Maha Prajnaparamita Sastra

by Gelongma Karma Migme Chödrön | 2001 | 941,039 words

This page describes “resemblance of a city with the body (kaya)” as written by Nagarjuna in his Maha-prajnaparamita-sastra (lit. “the treatise on the great virtue of wisdom”) in the 2nd century. This book, written in five volumes, represents an encyclopedia on Buddhism as well as a commentary on the Pancavimsatisahasrika Prajnaparamita.

Appendix 1 - Resemblance of a city with the body (kāya)

Note: the comparison between a body (kāya) and a city is drawn in chapter XI (sixth upamāna):

“In the śrāvaka texts, the body (kāya) is compared to a city...”

For example, Saṃyutta, IV, p.195–195 ( = Tsa a han, T 99, no. 1175, k.43, p. 315b–316a): Seyyathāpi bhikkhu rañño paccantimaṃ nagaram daḷhuddāpam … sammādiṭṭhiyā pe sammāsamādhissā ti.

[Imagine, O monk, a border city of some king, with solid foundations, with walls and solid towers, having six gates. There is a wise gate-keeper, careful and intelligent, who turns away certain visitors and allows others to enter. Having come from the east, a pair of express messengers speak to the gate-keeper: “Hey, man!
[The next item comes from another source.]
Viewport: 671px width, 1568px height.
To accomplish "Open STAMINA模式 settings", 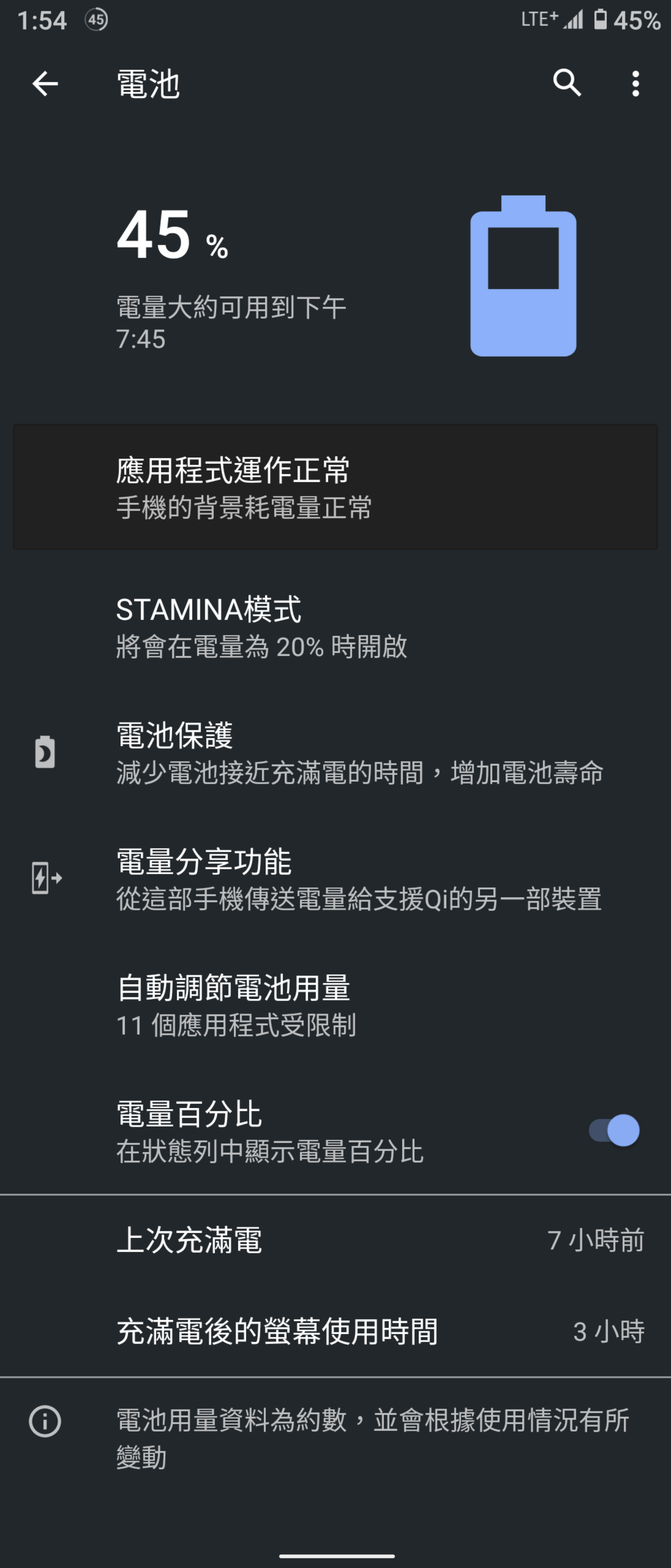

Where is the lord of this city?” And the gate-keeper answers: “Gentlemen, he is in the square [within the city].” Then the pair of express messengers give the lord of the city a true message and then go back by the same road they came. Two other pairs of express messengers, coming from the west and the north, do the same.

I have given you, O monk, a parable and here is the meaning of it:

The city, O monk, signifies the body composed of the four great elements, resulting from a father and a mother, nourished by rice and whey, undergoing eternal wear and tear, erosion, dissolving and disintegrating.
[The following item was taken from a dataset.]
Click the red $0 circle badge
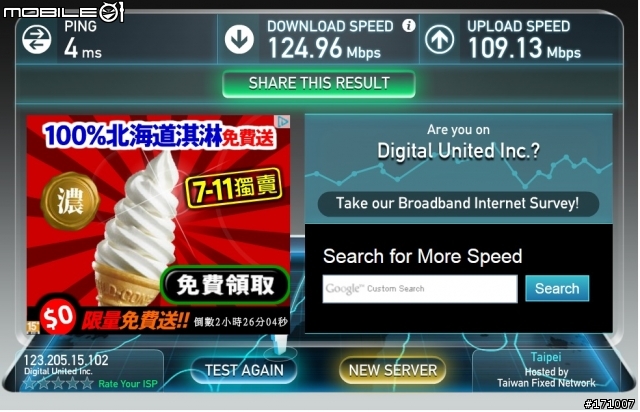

The six gates, O monk, signify the six inner bases of consciousness (the eye organs, the ear organ, etc.).

The gate-keeper, O monk, signifies attentiveness.

The pair of express messengers, O monk, signify calmness and concentration,

The lord of the city, O monk, signifies consciousness.

The square in the inner city, O monk, signifies the four great elements, earth, water, fire and wind.

The true message, O monk, signifies nirvāṇa.

The road on which to depart, O monk, signifies the noble eight-fold Path, namely, right view and the rest, and right concentration.

The Buddha did not say any more about the lord of the city, but we know from Buddhaghosa (Sārattha, III, P. 60 sq.) that it is about a dissolute young prince whom the two messengers lead back to the right path.

- In the Tsa a han, p. 315, the parable is slightly different and the Pāli version has contaminated the interpretation, which follows: “Imagine there is a city in a border land, having well-constructed walls, solid gates and smooth roads. At the four gates of the city there are four guards; they are intelligent, wise, and know those who enter and those who depart. In this city there is a courtyard where the lord of the city is seated. When the messenger from the east arrives, he asks the guard where the lord of the city is, and the guard answers: “The lord is inside the city sitting in the courtyard.” Then this messenger goes to the lord of the city, gets his orders and returns by the same road. The messengers from the south, west and north do the same and each returns to their place of departure.

The Buddha says to the monk: I have told you a parable, now I will explain its meaning: The city is the person’s body, coarse matter… the well-constructed walls are the right views (samyagdṛṣṭi). The smooth roads are the six inner bases of consciousness (ādhyātmika ṣaḍāyatana). The four gates are the four abodes of consciousness (vijñānasthiti). The four guards are the four foundations of mindfulness (smṛtyupasthāna). The lord of the city is consciousness (vijñāna) and [the other] aggregates of attachment (upādānaskandha). The messengers are calmness and contemplation (read tche kouan = śamathavipaśyanā in place of tcheng kouan). The true message is the four absolute truths (paramārthasatya, which probably should be corrected to āryasatya). The path of departure is the eight-fold noble Path.

We may notice that the true message, symbolic of the four truths does not appear in the Chinese version, but rather appears in the interpretation which follows, directly borrowed from the Pāli text, where the messengers communicate to the lord of the city the yathābhūta vacana. The text of the Tsa a han has thus been contaminated by the Pāli version.